For roughly two years, the two Democrats have been stridently advising the public that the US government is relying on “secret legal interpretations” to claim surveillance powers so broad that the American public would be “stunned” to learn of the kind of domestic spying being conducted.
Because those activities are classified, the senators, both members of the Senate intelligence committee, have been prevented from specifying which domestic surveillance programs they find so alarming. But the information they have been able to disclose in their public warnings perfectly tracks both the specific law cited by the April 25 court order as well as the vast scope of record-gathering it authorized.
Julian Sanchez, a surveillance expert with the Cato Institute, explained: “We’ve certainly seen the government increasingly strain the bounds of ‘relevance’ to collect large numbers of records at once — everyone at one or two degrees of separation from a target — but vacuuming all metadata up indiscriminately would be an extraordinary repudiation of any pretence of constraint or particularized suspicion.” The April order requested by the FBI and NSA does precisely that.
The law on which the order explicitly relies is the so-called “business records” provision of the Patriot Act, 50 USC section 1861. That is the provision which Wyden and Udall have repeatedly cited when warning the public of what they believe is the Obama administration’s extreme interpretation of the law to engage in excessive domestic surveillance.
In a letter to attorney general Eric Holder last year, they argued that “there is now a significant gap between what most Americans think the law allows and what the government secretly claims the law allows.”
“We believe,” they wrote, “that most Americans would be stunned to learn the details of how these secret court opinions have interpreted” the “business records” provision of the Patriot Act.
Privacy advocates have long warned that allowing the government to collect and store unlimited “metadata” is a highly invasive form of surveillance of citizens’ communications activities. Those records enable the government to know the identity of every person with whom an individual communicates electronically, how long they spoke, and their location at the time of the communication.
Such metadata is what the US government has long attempted to obtain in order to discover an individual’s network of associations and communication patterns. The request for the bulk collection of all Verizon domestic telephone records indicates that the agency is continuing some version of the data-mining program begun by the Bush administration in the immediate aftermath of the 9/11 attack.
The NSA, as part of a program secretly authorized by President Bush on 4 October 2001, implemented a bulk collection program of domestic telephone, internet and email records. A furore erupted in 2006 when USA Today reported that the NSA had “been secretly collecting the phone call records of tens of millions of Americans, using data provided by AT&T, Verizon and BellSouth” and was “using the data to analyze calling patterns in an effort to detect terrorist activity.” Until now, there has been no indication that the Obama administration implemented a similar program.
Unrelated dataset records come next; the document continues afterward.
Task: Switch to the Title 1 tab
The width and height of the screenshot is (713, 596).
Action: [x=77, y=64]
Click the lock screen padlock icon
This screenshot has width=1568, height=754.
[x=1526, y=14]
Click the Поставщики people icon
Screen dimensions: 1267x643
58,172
These recent events reflect how profoundly the NSA’s mission has transformed from an agency exclusively devoted to foreign intelligence gathering, into one that focuses increasingly on domestic communications. A 30-year employee of the NSA, William Binney, resigned from the agency shortly after 9/11 in protest at the agency’s focus on domestic activities.
In the mid-1970s, Congress, for the first time, investigated the surveillance activities of the US government. Back then, the mandate of the NSA was that it would never direct its surveillance apparatus domestically.
At the conclusion of that investigation, Frank Church, the Democratic senator from Idaho who chaired the investigative committee, warned: “The NSA’s capability at any time could be turned around on the American people, and no American would have any privacy left, such is the capability to monitor everything: telephone conversations, telegrams, it doesn’t matter.”